Dexamethasone increases BAT activation markers, which is prevented by corticosterone add-on treatment

BAT activation might also contribute to the observed fat mass loss upon dexamethasone treatment. Since dexamethasone increased energy expenditure and influx of lipids into the BAT, we investigated additional markers of BAT activity. Dexamethasone and corticosterone increased the weight and lipid content of iBAT (main effects: P<0.05, Figures 4A–C). Dexamethasone treatment increased expression of BAT identity marker genes Ucp1, Prdm16, Pgc1a and aP2 (main effects: P<0.05). Corticosterone add-on treatment normalized this for Prdm16 (interaction term: P<0.01) and Ap2 (post-hoc test: P<0.05, Figure 4D). Dexamethasone did not influence Atgl, Hsl and Lpl expression, while Lpl was significantly decreased by corticosterone (main effect: P<0.01, Figure 4D). We did not detect an effect on UCP1 protein levels by dexamethasone, corticosterone or the combination (Figure 4E). Together these data suggest again that dexamethasone increased BAT activity, which was counteracted by corticosterone add-on treatment.

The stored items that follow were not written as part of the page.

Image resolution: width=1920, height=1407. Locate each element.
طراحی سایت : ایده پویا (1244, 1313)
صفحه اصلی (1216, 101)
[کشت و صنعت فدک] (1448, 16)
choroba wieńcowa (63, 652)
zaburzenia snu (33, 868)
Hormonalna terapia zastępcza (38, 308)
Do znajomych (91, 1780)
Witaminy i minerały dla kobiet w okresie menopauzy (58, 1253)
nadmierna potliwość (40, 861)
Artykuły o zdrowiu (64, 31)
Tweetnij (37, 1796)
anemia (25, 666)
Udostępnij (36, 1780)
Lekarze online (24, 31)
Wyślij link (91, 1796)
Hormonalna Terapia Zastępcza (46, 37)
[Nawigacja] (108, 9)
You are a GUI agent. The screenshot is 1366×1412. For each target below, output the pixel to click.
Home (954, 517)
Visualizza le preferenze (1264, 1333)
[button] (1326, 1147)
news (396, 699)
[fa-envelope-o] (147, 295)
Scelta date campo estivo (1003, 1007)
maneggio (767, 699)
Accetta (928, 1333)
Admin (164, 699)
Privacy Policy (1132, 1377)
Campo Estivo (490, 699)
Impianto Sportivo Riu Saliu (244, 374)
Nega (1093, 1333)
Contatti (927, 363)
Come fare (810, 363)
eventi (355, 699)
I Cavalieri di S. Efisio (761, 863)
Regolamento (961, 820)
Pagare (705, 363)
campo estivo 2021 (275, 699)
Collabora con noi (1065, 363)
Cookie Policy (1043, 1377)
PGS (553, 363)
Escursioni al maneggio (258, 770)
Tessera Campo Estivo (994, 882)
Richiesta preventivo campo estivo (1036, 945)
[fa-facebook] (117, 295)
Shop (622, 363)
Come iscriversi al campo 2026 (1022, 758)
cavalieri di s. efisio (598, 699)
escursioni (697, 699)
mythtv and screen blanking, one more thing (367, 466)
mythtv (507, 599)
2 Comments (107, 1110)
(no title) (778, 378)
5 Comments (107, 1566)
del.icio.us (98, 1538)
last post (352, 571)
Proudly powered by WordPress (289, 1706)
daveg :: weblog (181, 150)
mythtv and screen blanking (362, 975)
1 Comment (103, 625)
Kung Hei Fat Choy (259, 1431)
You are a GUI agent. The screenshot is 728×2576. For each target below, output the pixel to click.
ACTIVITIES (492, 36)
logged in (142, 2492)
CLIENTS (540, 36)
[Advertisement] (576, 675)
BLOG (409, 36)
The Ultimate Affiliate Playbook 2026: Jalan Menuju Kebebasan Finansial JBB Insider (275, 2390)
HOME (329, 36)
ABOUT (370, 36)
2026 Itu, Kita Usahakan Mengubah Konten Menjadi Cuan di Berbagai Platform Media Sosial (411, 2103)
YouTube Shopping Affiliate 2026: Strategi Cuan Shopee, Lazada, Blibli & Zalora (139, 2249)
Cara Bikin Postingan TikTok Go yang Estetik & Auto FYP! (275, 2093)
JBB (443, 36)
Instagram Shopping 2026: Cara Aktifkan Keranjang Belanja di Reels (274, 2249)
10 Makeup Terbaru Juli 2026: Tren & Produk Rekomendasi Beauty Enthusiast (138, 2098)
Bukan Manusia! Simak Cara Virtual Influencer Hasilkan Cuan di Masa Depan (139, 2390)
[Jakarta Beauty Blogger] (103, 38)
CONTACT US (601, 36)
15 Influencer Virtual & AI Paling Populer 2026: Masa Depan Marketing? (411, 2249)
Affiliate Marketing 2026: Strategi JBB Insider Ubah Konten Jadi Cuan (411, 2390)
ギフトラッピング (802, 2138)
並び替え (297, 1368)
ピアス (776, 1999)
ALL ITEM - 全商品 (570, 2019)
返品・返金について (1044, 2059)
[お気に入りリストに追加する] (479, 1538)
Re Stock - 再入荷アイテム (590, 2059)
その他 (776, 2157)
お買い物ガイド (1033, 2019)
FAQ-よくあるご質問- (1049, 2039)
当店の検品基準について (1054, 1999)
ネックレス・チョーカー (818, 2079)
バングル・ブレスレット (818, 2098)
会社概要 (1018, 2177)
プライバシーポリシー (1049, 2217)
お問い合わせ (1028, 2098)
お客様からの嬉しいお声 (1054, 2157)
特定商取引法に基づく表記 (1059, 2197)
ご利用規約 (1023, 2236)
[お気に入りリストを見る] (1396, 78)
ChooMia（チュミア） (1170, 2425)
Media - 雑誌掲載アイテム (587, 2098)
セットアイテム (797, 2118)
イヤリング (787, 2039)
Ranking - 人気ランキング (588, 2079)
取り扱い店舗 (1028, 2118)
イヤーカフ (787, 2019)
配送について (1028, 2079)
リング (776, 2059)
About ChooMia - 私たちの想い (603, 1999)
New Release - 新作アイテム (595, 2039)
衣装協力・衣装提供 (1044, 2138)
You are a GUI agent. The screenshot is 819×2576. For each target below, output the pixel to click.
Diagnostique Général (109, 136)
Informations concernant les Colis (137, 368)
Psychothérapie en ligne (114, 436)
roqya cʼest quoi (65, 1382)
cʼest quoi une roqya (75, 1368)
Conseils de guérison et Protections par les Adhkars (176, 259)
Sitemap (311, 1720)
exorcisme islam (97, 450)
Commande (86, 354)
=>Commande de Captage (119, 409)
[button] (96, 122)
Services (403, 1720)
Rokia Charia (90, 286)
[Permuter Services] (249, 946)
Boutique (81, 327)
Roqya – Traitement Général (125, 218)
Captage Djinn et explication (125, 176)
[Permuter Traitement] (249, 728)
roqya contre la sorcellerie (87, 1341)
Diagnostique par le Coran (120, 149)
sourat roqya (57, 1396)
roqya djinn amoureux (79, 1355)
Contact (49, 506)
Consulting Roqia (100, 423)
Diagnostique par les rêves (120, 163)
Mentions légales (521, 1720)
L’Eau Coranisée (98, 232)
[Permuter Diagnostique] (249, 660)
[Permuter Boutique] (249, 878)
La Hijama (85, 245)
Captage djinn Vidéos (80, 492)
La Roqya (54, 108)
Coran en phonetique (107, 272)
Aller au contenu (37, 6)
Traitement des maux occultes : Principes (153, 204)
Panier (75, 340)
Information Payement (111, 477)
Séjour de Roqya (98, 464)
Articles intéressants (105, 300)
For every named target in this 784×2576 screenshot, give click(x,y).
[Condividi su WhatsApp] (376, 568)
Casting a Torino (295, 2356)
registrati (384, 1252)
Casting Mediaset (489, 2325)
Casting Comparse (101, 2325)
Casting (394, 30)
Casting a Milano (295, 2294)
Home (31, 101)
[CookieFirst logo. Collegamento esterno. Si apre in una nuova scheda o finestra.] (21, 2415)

Corticosterone add-on enhances dexamethasone-induced GR and MR target gene expression

To evaluate effects on corticosteroid receptor activity, we investigated expression of metallothionein 2 (Mt2a), FK506-binding protein 51 (Fkbp5), glucocorticoid-induced leucine zipper (Gilz/Tsc22d3) and Jun dimerization protein 2 (Jdp2) in iBAT, sWAT, gWAT, liver and hippocampus. Fkbp5, Gilz and Mt2a are known to be regulated by both GR and MR (30–32). GR (Nr3c1) and MR (Nr3c2) were expressed in iBAT, sWAT, liver and hippocampus (Supplementary Table S3). In iBAT, sWAT, gWAT, and liver, dexamethasone stimulated Fkbp5 expression more strongly than corticosterone treatment and a similar pattern was observed for Mt2a in iBAT and gWAT (Figures 5A–D). Corticosterone and dexamethasone additively enhanced the expression of Fkbp5 and Mt2a in liver, and of Mt2a in iBAT and gWAT (main effects: P<0.001; interaction term: ns, Figures 5A–D). A different pattern was observed in the hippocampus, where dexamethasone did not influence the expression of Gilz and Mt2a (main effects: P= ns, Figure 5E) but decreased Fkbp5 expression (Figure 5E), which is likely related to the poor brain penetration of dexamethasone (33). Corticosterone upregulated Mt2a expression (main effect: P<0.01) but did not influence Gilz expression (Figure 5E). Corticosterone add-on prevented the reduction of Fkbp5 expression by dexamethasone (post-hoc tests: P<0.05, Figure 5E). Since we hypothesized that the MR may mediate the effects of corticosterone add-on treatment, we additionally evaluated expression of putative MR-responsive target gene Jdp2 in the hippocampus (30) (Figure 5E). Dexamethasone did not affect Jdp2 expression, while corticosterone induced Jdp2 expression (main effect: P<0.01, Figure 5E). Taken together, these results show that dexamethasone has distinct effects on transcriptional regulation in peripheral tissues and the brain. In the periphery, corticosterone add-on further increased GR target gene expression on top of that induced by dexamethasone.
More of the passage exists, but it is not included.